A Spore project follows a conventional layout managed by spore.toml:
my-app/
├── spore.toml # project manifest
├── src/
│ ├── main.sp # default entry module (application)
│ └── billing/
│ ├── invoice.sp # module: billing.invoice
│ └── types.sp # module: billing.types
└── .gitignore
Cross-file imports use dot-separated module paths:
import billing.invoice
import billing.types
The compiler resolves modules from the src/ directory and detects circular dependencies at compile time.
At the project layer, an entry selects a source path/module. The selected
entry module then provides a startup function that must satisfy the
configured Platform's startup contract.
# Compile and execute
spore run <file> # compile and execute (tree-walk interpreter)
spore run --json <file> # output result as JSON
# Type-checking
spore check <file...> # type-check one or more files
spore check --verbose <file> # show inferred types, costs, capabilities
spore check --json <file> # output diagnostics as JSON
spore check --deny-warnings <file> # treat warnings as errors
# Formatting
spore format <file> # format source in-place (alias: spore fmt)
spore format --check <file> # check if file is formatted (exit 1 if not)
spore format --diff <file> # show formatting diff without writing
# Hole reports
spore holes <file> # JSON hole report (types, bindings, candidates, DAG)
# Building
spore build <file> # compile without executing (interpreter mode)
# Watch mode
spore watch <file> # re-check on file changes
spore watch --json <file> # NDJSON events for IDE/Agent consumption
# Project scaffolding (PR #26 — may not yet be on main)
spore new <name> # create new project directory
spore new <name> --type package # project types: application (default), package, platform
spore init # initialize project in current directory
spore init --type package # specify project type
# Version / help
spore --version # print version
spore help # show usage
# Development (building the compiler itself)
cargo build # build the compiler
cargo test --all # run all tests
perform / handleSpore supports algebraic effects via perform and handle.

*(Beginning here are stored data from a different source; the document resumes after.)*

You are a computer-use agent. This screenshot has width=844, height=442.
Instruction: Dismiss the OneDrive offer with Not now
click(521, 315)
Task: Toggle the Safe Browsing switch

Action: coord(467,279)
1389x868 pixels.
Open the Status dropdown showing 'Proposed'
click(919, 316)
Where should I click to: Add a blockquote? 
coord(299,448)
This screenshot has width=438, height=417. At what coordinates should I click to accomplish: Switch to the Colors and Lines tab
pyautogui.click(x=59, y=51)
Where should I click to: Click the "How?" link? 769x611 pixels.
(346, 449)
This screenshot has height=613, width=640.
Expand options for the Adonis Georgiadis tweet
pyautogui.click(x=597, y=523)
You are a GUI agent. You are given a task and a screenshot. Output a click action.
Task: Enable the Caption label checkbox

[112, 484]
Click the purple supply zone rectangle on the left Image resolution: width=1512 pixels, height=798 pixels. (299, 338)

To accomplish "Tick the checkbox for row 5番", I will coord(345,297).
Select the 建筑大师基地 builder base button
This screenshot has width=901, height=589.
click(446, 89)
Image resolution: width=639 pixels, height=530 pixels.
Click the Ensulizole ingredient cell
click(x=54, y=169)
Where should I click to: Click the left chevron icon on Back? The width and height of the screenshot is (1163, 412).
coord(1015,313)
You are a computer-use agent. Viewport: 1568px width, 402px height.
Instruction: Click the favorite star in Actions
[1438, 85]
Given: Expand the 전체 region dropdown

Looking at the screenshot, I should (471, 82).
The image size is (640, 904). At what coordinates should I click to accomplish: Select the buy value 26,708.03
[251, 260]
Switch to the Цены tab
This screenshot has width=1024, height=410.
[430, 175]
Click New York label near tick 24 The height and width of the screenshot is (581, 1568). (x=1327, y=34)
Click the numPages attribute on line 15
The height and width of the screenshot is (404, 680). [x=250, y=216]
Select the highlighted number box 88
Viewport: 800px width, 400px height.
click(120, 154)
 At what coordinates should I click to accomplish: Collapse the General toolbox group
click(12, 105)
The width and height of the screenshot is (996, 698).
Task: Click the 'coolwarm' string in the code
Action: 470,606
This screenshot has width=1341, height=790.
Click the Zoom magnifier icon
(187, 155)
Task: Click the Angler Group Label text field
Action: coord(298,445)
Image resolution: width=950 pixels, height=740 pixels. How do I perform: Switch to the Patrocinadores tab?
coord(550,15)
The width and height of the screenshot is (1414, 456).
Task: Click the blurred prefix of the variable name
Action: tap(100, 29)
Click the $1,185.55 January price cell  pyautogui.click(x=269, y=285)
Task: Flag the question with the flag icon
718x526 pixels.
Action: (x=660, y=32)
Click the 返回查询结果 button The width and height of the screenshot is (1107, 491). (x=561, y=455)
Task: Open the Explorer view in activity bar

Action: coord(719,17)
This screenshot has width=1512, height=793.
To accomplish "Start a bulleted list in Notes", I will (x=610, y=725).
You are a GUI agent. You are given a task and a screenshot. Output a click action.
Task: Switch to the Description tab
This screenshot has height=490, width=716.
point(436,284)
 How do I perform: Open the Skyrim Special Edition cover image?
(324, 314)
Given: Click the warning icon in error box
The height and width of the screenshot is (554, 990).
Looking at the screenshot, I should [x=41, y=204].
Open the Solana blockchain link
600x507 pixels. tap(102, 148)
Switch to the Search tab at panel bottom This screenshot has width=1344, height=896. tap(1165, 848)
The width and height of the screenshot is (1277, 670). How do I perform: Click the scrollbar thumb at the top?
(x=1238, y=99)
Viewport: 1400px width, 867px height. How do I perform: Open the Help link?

Effects are dispatched at runtime and checked at compile time via the uses clause.
Multi-file compilation resolves import billing.invoice to src/billing/invoice.sp. The module dependency graph is validated for circular imports.
The spore-lsp binary provides IDE integration:
Cost budgets declared in signatures are verified by the compiler. Functions whose cost cannot be determined structurally receive a warning. The @unbounded annotation opts out of cost checking (contagious to callers).
When filling a ?name hole:
uses clause).errors_to_handle.List: len, head, tail, append, prepend, reverse, range, contains.
Higher-order: map, filter, fold, each.
String: string_length, split, trim, to_upper, to_lower, starts_with, ends_with, replace.
Math: abs, min, max, to_string.
IO: print, println, read_line.
Operators: +, -, *, /, %, ==, !=, <, <=, >, >=, &&, ||, !, |>, ?.
spawn/await/parallel_scope parse but do not execute.